▶ [Task directions]:
Across the listing, tally the lines in which the word "options" occurs, then report the tally alone.

▶ [Supplied records]:
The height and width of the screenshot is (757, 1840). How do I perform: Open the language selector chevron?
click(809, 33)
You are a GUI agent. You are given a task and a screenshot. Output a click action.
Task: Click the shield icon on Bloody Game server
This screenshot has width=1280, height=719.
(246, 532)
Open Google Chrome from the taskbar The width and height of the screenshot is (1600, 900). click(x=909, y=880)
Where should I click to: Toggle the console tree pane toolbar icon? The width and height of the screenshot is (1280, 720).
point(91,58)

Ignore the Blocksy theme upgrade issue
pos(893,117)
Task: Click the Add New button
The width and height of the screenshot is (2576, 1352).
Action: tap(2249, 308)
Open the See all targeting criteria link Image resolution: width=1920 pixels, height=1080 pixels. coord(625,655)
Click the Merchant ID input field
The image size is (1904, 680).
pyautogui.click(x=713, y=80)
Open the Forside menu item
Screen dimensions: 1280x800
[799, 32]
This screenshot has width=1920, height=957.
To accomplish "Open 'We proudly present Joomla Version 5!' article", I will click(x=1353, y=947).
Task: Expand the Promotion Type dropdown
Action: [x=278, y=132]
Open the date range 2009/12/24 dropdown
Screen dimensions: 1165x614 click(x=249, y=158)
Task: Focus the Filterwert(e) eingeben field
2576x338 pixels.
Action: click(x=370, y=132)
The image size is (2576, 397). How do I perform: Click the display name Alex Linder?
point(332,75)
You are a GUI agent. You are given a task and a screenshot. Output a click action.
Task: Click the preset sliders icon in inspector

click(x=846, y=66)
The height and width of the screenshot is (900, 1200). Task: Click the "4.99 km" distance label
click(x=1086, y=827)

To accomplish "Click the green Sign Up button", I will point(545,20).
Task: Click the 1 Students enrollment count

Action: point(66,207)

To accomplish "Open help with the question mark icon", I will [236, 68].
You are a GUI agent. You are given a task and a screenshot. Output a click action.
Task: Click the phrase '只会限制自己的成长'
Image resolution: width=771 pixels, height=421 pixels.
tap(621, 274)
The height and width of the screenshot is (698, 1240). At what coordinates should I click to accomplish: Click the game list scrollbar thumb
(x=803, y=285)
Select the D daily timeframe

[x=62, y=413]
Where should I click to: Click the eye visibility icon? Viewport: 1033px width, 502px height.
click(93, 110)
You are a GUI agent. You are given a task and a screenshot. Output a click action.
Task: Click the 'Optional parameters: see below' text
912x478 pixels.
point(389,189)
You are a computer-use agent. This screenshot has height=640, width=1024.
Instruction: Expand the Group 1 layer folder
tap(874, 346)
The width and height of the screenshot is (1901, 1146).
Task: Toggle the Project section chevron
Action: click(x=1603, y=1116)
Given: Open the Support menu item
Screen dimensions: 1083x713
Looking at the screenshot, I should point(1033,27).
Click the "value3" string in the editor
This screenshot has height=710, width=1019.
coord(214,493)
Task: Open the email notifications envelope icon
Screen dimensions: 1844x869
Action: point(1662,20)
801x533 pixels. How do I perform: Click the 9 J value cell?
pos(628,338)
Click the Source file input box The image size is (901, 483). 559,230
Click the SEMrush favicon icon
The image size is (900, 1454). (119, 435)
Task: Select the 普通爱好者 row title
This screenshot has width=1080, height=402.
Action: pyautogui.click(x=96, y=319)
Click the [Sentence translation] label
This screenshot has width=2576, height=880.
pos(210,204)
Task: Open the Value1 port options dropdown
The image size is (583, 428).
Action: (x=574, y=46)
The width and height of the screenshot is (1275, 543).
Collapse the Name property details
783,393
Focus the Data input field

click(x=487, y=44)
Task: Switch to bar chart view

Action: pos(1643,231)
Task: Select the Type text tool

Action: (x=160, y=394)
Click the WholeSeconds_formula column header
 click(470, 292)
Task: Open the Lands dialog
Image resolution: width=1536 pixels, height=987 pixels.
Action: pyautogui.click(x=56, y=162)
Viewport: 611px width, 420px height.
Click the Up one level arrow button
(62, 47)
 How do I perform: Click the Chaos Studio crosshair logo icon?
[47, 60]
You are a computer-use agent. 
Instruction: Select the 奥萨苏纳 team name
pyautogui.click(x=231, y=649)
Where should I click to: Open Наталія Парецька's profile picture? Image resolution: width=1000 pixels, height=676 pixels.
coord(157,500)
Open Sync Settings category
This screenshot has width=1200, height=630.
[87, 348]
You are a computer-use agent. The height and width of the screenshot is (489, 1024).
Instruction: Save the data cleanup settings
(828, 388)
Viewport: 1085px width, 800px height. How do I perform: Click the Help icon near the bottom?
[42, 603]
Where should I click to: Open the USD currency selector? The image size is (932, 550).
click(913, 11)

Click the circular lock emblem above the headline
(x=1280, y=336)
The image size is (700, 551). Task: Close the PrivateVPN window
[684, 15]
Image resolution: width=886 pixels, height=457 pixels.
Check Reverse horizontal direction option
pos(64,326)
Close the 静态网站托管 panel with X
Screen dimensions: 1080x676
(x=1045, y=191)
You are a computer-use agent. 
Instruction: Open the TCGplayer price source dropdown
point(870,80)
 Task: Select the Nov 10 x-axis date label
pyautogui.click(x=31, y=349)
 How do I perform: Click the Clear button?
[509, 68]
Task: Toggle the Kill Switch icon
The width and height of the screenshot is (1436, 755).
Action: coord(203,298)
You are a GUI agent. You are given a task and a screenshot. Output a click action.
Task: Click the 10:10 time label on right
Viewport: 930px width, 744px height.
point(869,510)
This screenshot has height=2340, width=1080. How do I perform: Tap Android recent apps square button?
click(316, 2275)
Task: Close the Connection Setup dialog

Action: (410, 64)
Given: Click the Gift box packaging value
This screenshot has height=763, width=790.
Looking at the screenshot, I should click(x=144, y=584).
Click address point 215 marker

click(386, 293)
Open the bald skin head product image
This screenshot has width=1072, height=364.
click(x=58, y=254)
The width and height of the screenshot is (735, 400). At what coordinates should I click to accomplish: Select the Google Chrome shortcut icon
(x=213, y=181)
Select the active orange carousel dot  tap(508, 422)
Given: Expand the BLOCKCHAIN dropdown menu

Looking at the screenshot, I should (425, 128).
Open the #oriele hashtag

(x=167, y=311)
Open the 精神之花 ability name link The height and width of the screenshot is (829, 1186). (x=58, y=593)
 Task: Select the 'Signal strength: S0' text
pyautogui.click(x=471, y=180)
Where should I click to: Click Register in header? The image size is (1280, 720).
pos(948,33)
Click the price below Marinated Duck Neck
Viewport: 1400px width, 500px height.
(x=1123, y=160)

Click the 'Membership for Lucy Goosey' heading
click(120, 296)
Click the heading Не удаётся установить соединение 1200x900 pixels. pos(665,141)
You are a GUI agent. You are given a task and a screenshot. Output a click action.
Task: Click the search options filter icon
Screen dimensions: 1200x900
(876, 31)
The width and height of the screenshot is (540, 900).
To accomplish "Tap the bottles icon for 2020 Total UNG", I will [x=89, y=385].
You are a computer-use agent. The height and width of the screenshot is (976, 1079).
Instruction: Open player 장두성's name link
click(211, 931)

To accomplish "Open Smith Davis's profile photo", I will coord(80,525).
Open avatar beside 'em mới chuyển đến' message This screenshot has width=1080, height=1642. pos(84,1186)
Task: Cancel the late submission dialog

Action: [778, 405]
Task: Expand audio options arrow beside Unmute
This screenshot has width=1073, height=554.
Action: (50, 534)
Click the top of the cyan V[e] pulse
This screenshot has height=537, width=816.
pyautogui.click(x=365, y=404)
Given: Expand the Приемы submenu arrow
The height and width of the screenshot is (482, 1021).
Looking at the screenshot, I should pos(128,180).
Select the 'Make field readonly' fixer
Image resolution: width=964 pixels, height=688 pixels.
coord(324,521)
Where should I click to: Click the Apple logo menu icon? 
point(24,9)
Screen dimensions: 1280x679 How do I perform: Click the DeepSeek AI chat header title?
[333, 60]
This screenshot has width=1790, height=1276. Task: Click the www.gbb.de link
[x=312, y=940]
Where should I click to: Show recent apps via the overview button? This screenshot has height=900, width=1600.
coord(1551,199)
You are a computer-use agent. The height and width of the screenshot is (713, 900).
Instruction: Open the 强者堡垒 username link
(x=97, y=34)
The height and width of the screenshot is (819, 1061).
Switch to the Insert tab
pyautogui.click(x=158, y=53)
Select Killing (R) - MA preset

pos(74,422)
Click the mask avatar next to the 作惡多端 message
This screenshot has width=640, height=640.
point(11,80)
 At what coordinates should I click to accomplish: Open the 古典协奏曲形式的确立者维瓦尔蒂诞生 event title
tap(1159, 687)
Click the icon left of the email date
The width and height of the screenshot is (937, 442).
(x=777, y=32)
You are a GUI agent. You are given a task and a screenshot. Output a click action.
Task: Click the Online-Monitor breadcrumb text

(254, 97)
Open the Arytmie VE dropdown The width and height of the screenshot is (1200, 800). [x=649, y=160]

▶ [Solution]:
3